That looks good. The boring and turning both look nice and smooth. 

What is it going to be?

Daniel


----------



## las3r (Apr 14, 2013)

A very large thrower, when i first got the lenses I grabbed a XML on a copper slug and it threw good at a distance of a 1/2 mile >)


----------



## precisionworks (Apr 15, 2013)

CMAG said:


> +1 Machinerys Handbook, don't let it scare you if you understand 10% of it the first read your doing okay


Absolutely. Every read through will find more info that means something. It's not called "the machine shop bible" just because some of the info was relevant in the 1850's ... & will continue to be so into the future


----------



## gadget_lover (Apr 15, 2013)

-1 Machinerys Handbook ... for beginners.

It's a great resource and I recommend it to anyone who is serious about machining, or even just in depth learning about the subject. It's way too much information if you just want to learn to turn a few flashlights. It took me several months to read, and I've taken speed reading courses. Ok, I read it mainly in the 'small library' but still, it's a huge tome covering hundreds of subjects. 

The Southbend book on using a lathe is more appropriate for a newbie. It's on topic and reasonably short.

But that's off topic. 

Las3r and I exchanged a few messages and we were able to determine what his controls do and how to set them. All the info he needed was in the on line manual.

In order to safely operate a specific lathe, you HAVE to refer to the manual for that lathe. Machinerys Handbook does not have that information. You can make educated guesses about unknown knobs and levers, but that's often followed by 'Oh-Crap!' moments. In the case of Las3r's lathe, the levers are identified by pictures. I was not able to look at them and tell what they did with any certainty. The manual described their use, even though the terms were sometimes odd. 


Daniel


----------



## precisionworks (Apr 16, 2013)

> In order to safely operate a specific lathe, you HAVE to refer to the manual for that lathe.


-1 
Sorry Daniel, couldn't resist :nana:

Every screw cutting manually operated metal cutting lathe made since the dawn of time has nearly identical controls. A manual does help with machine-specific questions (like the correct amount of backlash in the threading gear train) but many are written in English that's been translated from Mandarin by software meant only for Mongolian ... the results are either funny or sad depending on the situation. 

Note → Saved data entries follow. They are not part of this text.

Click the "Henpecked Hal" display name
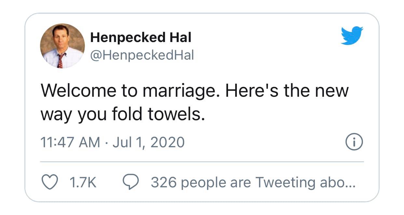Viewport: 404px width, 215px height. click(x=141, y=38)

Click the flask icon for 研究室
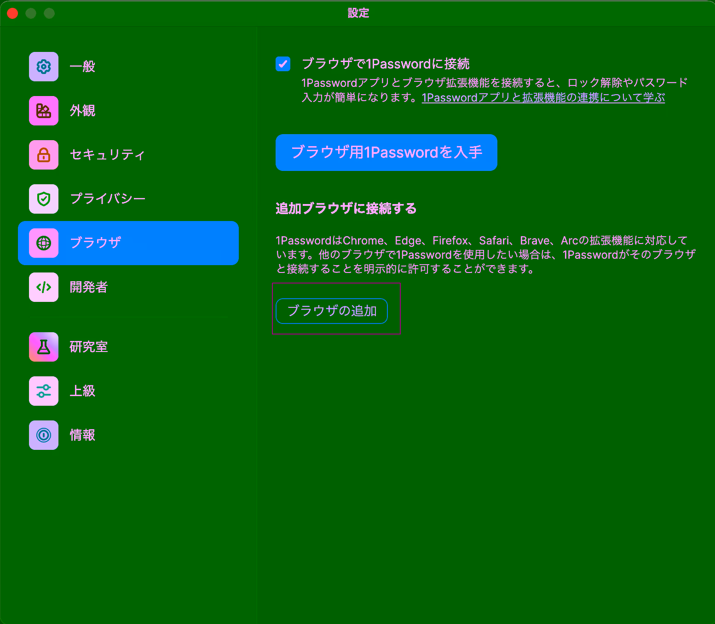click(44, 347)
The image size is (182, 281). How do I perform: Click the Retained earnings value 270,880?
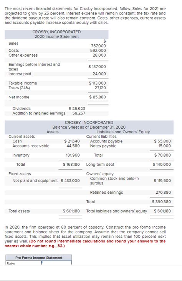[163, 193]
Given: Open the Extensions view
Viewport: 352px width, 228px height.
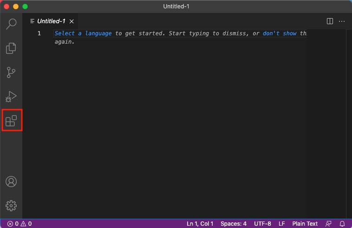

If a person must have a manual for safe operation that person must not look at machinery made during an earlier time. There are still uncounted thousands of LeBlond, South Bend, Step Toe, Cincinnati, Clausing, Delta-Rockwell, etc. for which a manual may be difficult or impossible to obtain. A lathe is a lathe & (with the exception of NC machines) most every control is similar on every manual lathe. Automobiles are not much different & 98.6% of the population of the USA has yet to read the owners manual ... and those same people manage to get themselves & their car to work every day & back home at the end of the day.

Of course without a manual a new machinist would have to sit down for an hour or two to figure all this out. When a person can't find anything on a Google search & nothing on YouTube they revert to that most basic of learning techniques ... run the machine & see what each control does :devil:


----------



## gadget_lover (Apr 16, 2013)

I think that my point of view is different from Barry's. I'm thinking of a person who needs to ask questions and who has limited prior knowledge. Barry is thinking of an old hand who has used a lot of machines in the past.

I find that almost no lathes have "identical controls", but rather all of them have controls that do the same thing. Take the threading controls, for instance. I have seen many different ways to implement it, ranging from changing gears to sliding selectors to turning knobs. They all accomplish the same thing, but the controls change. 

On a well designed machine you have interlocks that keep you from breaking things. The infeed and threading selector come to mine. On others there are hidden 'gotchas' where the wrong combination will break a gear or snap a shear pin. 

Yeah, I can probably operate most machines without a manual, but when I go back to read it I always pick up a thing or two. 

Dan
P.S. I have an early model Prius. For the first few years I had to train car wash and valet attendants to start and drive it. The controls did what all cars do, but the configuration was different. I did NOT want them to learn by messing around.


----------